(DOCUMENT PASSAGE begins)

Having run his tests, including X-rays on her jaw, Dr Loffler could now confirm it. Catherine Donohue was suffering from radium poisoning.
‘Tom was devastated,’ remembered his niece Mary. ‘Just absolutely devastated. I don’t know how the man functioned.’
‘After that,’ Tom himself said, ‘I took care of [Tommy] when [Catherine] could not do so.’
Catherine herself never spoke publicly about how she felt. She probably prayed, as did many of her fellow sufferers. ‘I firmly believe,’ wrote one of her friends, ‘that prayers is all that brought me through.’
Yet just days after Catherine and Tom had received that letter from Chicago, Catherine’s disease took even the solace of prayer away from her. On Wednesday 25 April 1934, she hobbled the short distance to St Columba – but found herself unable to kneel in church. Her hips had become so locked that she could no longer bend her legs to pray; for Catherine, so devout, it was profoundly distressing. At about the same time, Charlotte Purcell came home from hospital for ‘the first time with her arm off’. The doctors had confirmed radium was to blame for all of this – and Tom Donohue felt somebody should tell Radium Dial.

(DOCUMENT PASSAGE ends)

- TASKS TO CARRY OUT -
(a) In the passage about Catherine Donohue's radium poisoning, why was Catherine unable to kneel at St Columba on 25 April 1934?
(b) Continue the passage about Catherine Donohue's radium poisoning from where it stops.

(RAW DATA begins)

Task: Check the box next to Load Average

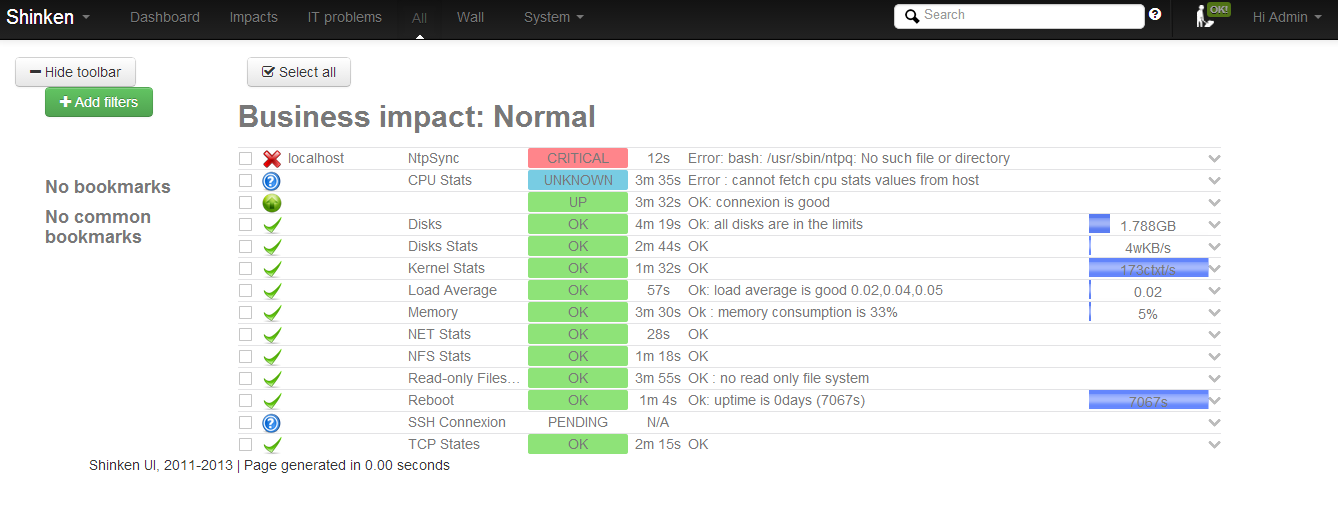Action: tap(245, 290)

(RAW DATA ends)

- ANSWER LIST -
(a) Her hips had become so locked that she could no longer bend her legs to pray. The passage attributes this to her disease, which the doctors had confirmed was caused by radium.

(b)
Ottawa was a small place. Mr and Mrs Reed, the firm’s superintendent and instructress, didn’t attend St Columba, but they were forever walking past it as they went to work.
‘I saw him on the street,’ remembered Tom of running into Reed. ‘I told him the women were in a bad way, and that the doctors were finding it was from the material in the paints they were using.’
But Mr Reed refused to admit any responsibility. He refused even after he saw Charlotte and her husband walking past the studio, where they met him coming down the steps. Al was ‘very angry’ at what had happened, but Mr Reed brushed off everything they said.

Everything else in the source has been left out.